We determine the incidence of biopsy detectable prostate cancer in men with clinical benign prostatic hyperplasia (BPH) and prostate specific antigen (PSA) elevation who are candidates for open prostatectomy, and the histology of prostatic tissue of men who underwent surgery. Sextant peripheral zone prostate biopsies were performed in 128 consecutive men with obstructive voiding symptoms who had digital rectal examination not suspicious for cancer, PSA greater than 4.0 ng./ml. and prostate volume 75 ml. or greater. Of the patients 59 also underwent transition zone biopsy. Median PSA was 9.9 ng./ml. (range 4.1 to 80.0), median prostate volume was 92 ml. (range 75 to 220), median PSA density was 0.10 ng./ml./ml. (range 0.03 to 0.80) and median percent free PSA in 43 patients was 23.6 (range 8.8 to 41.3).
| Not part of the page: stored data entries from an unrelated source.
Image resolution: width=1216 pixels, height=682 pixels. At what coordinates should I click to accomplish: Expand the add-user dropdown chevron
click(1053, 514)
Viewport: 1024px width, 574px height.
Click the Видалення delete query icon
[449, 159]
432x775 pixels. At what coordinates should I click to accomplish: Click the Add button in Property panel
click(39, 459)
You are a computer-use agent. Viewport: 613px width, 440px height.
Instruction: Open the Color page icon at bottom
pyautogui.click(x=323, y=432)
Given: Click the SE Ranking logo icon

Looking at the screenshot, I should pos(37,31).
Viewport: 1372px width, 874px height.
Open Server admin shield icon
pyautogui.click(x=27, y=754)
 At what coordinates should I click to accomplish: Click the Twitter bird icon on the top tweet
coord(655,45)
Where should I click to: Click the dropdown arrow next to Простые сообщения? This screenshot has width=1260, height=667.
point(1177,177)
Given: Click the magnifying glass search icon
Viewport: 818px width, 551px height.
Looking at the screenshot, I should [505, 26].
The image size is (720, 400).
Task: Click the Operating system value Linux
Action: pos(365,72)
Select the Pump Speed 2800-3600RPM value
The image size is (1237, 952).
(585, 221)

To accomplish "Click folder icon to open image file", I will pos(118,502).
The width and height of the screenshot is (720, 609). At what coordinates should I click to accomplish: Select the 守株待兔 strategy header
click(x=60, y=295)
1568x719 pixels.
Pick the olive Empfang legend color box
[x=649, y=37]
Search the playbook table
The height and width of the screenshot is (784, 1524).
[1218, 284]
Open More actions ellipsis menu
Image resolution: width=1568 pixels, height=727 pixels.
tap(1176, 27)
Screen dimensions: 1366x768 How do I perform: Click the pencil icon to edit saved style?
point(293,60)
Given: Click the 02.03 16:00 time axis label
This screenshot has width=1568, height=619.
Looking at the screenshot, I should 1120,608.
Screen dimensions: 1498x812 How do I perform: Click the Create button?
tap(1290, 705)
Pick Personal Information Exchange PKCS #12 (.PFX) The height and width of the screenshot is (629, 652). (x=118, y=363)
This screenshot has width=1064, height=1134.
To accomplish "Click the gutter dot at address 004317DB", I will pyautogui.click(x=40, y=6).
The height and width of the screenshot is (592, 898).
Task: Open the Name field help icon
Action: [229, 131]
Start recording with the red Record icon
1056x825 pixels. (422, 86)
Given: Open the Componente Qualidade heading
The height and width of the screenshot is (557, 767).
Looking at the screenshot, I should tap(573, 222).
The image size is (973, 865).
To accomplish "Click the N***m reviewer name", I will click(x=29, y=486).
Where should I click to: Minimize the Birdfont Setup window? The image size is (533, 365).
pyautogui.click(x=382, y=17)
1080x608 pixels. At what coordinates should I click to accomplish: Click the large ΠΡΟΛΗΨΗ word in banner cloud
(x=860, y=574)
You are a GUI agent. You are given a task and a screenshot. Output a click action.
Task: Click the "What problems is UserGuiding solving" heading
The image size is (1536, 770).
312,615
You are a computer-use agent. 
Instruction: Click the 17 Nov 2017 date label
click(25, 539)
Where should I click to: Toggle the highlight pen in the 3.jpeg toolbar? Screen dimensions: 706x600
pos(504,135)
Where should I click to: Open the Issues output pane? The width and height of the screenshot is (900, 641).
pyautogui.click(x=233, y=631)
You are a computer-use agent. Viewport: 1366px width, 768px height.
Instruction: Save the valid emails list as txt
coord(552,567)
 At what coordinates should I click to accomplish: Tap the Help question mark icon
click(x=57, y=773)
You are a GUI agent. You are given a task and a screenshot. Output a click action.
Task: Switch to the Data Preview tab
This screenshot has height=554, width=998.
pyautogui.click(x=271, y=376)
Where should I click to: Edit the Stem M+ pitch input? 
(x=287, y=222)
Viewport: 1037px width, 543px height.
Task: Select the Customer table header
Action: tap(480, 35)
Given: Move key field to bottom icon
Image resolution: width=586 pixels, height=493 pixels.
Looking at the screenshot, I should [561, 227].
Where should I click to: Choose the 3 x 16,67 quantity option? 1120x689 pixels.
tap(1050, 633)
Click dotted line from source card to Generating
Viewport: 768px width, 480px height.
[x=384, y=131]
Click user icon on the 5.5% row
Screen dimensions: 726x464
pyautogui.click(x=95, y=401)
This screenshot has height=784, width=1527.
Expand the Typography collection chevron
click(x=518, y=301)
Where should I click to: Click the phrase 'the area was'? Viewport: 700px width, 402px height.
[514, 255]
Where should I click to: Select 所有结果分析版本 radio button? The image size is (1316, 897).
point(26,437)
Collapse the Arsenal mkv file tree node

Of the 128 patients 16 (13%) had malignant biopsy including 1 who had cancer detected with transition zone biopsy only. Gleason score of tumors ranged from 4 to 8 (median 5). Of 57 patients who underwent prostatectomy 6 (11%) had stage T1a and 2 (4%) had stage T1b cancer. Among men without an indwelling urethral catheter due to acute urinary retention mean PSA, PSA density and percent free PSA were not significantly different in those with benign and malignant biopsies and/or prostatectomy specimens. Greater than 10% of men with PSA elevation who are potential candidates for open prostatectomy will have biopsy detectable prostate cancer. This diagnostic yield, while lower than that reported for unselect men with normal digital rectal examination and PSA elevation, may justify preoperative peripheral zone biopsy to avoid surgical misadventure during open enucleation. Among patients with benign peripheral zone biopsy there is a less than 5% prevalence of large volume tumors that may complicate open enucleation.